The Agilolfings were a noble family that ruled the Duchy of Bavaria on behalf of their Merovingian suzerains from about 550 until 788.  A cadet branch of the Agilolfings also ruled the Kingdom of the Lombards intermittently from 616 to 712.
They are mentioned as the leading dynasty in the  Lex Baiuvariorum (c. 743). Their Bavarian residence was at Regensburg.

The dynasty's eponymous ancestor is  Agilulf, a semi-legendary prince of the Suebi and descendant of Hermeric, the 5th-century Suevic king of Galicia, possibly identical with one Agilulf, a steward of the Visigothic king Theoderic II, who was executed in 457.

The first duke identified with the Agilolfing line in German historiography is  Garibald I (Gariwald). 
However, doubt has been cast on Garibald's membership in the Agilolfing family in modern scholarship, which makes Tassilo I (r. 591–610) the first ascertained member of the dynasty.

The Agilolfings had close ties to the Merovingians. Garibald I himself married Waldrada, the widow of Merovingian king Theudebald, in 555, after her marriage to Chlothar I was annulled on grounds of consanguinity.
As they had their fate intertwined with the Merovingian dynasty, they opposed the rise of the Carolingian mayors of the palace, who finally deprived the Agilolfings of their power.

Rulers of Bavaria
Garibald I, Duke of Bavaria 548–591
Tassilo I, King of Bavaria 591–610
Garibald II, Duke of Bavaria 610–630
Theodo, Duke of Bavaria 680–716
Lantpert, son of Theodo, murderer of Emmeram of Regensburg
Uta, daughter of Theodo
Theodbert, son of Theodo, Duke in Salzburg ca. 702–719
Theobald, son of Theodo, Duke of parts of Bavaria ca. 711–719
Tassilo II, son of Theodo, Duke in Passau ca. 716–719
Grimoald, son of Theodo,  Duke in Freising ca. 716–725, later ruling all of Bavaria
Hugbert, son of Theudbert, Duke of Bavaria 725–737
Odilo, son of Gotfried of Allemania, Duke of Bavaria 737–748
Grifo, 748 (half-Carolingian usurper)

○ ○ ○ ○ ○ ○ ○

| Work instructions |
a: Rewrite the paragraph of the text on the Agilolfings that begins "The Agilolfings had close ties to the Merovingians" as a short bulleted list, keeping its main facts.
b: Decide whether each statement agrees with the text on the Agilolfings. Answer yes or no, and quote the words of the text that decide it.
(i) The Agilolfings had their Bavarian residence at Regensburg.
(ii) A cadet branch of the family ruled the Kingdom of the Lombards without interruption from 616 to 712.
(iii) Modern scholarship regards Garibald I as the first ascertained member of the dynasty.
The rows that follow are separate material and are not connected to the text on the Agilolfings.

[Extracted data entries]
○ ○ ○ ○ ○ ○ ○

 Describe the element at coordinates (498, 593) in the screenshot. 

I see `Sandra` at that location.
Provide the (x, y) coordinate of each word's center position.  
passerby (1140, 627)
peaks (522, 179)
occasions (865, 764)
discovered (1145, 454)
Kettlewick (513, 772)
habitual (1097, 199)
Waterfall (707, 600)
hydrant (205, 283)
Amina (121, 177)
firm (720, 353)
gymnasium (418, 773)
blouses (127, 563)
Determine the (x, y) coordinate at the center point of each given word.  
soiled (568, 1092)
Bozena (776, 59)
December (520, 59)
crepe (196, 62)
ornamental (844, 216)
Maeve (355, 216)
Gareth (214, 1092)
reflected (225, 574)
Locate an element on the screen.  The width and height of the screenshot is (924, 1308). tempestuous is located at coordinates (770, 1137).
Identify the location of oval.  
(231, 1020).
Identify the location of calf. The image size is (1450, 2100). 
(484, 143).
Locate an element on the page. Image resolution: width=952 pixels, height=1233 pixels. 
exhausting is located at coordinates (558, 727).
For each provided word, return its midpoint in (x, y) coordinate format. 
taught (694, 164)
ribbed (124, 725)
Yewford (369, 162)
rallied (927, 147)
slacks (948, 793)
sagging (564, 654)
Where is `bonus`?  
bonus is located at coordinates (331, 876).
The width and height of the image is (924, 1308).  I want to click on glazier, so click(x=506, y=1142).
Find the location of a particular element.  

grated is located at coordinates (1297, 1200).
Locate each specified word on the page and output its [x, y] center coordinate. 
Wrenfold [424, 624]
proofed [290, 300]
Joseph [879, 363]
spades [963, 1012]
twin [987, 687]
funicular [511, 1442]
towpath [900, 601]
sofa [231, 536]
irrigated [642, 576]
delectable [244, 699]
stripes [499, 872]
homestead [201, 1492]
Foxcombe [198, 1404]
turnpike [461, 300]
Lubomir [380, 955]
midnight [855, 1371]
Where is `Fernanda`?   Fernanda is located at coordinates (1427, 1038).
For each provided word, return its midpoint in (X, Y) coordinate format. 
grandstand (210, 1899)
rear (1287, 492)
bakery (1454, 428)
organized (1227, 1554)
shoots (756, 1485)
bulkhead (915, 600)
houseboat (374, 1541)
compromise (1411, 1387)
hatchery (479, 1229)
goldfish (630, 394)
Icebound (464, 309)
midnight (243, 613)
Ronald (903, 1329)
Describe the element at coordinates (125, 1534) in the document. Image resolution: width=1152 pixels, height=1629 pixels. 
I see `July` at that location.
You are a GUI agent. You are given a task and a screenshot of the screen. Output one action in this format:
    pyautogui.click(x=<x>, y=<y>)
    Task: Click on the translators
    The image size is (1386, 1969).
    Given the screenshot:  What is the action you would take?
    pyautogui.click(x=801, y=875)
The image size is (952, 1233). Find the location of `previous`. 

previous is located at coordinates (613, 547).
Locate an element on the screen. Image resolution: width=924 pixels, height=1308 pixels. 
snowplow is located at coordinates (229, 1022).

○ ○ ○ ○ ○ ○ ○

| Per-task answers |
a:
- The Agilolfings were closely tied to the Merovingians.
- In 555 Garibald I married Waldrada, widow of the Merovingian king Theudebald, after her marriage to Chlothar I was annulled on grounds of consanguinity.
- Because their fate was bound up with the Merovingians, the Agilolfings opposed the rising Carolingian mayors of the palace.
- The Carolingian mayors eventually stripped the Agilolfings of their power.

b:
(i) Yes: "Their Bavarian residence was at Regensburg."
(ii) No: "ruled the Kingdom of the Lombards intermittently from 616 to 712."
(iii) No: "which makes Tassilo I (r. 591–610) the first ascertained member of the dynasty."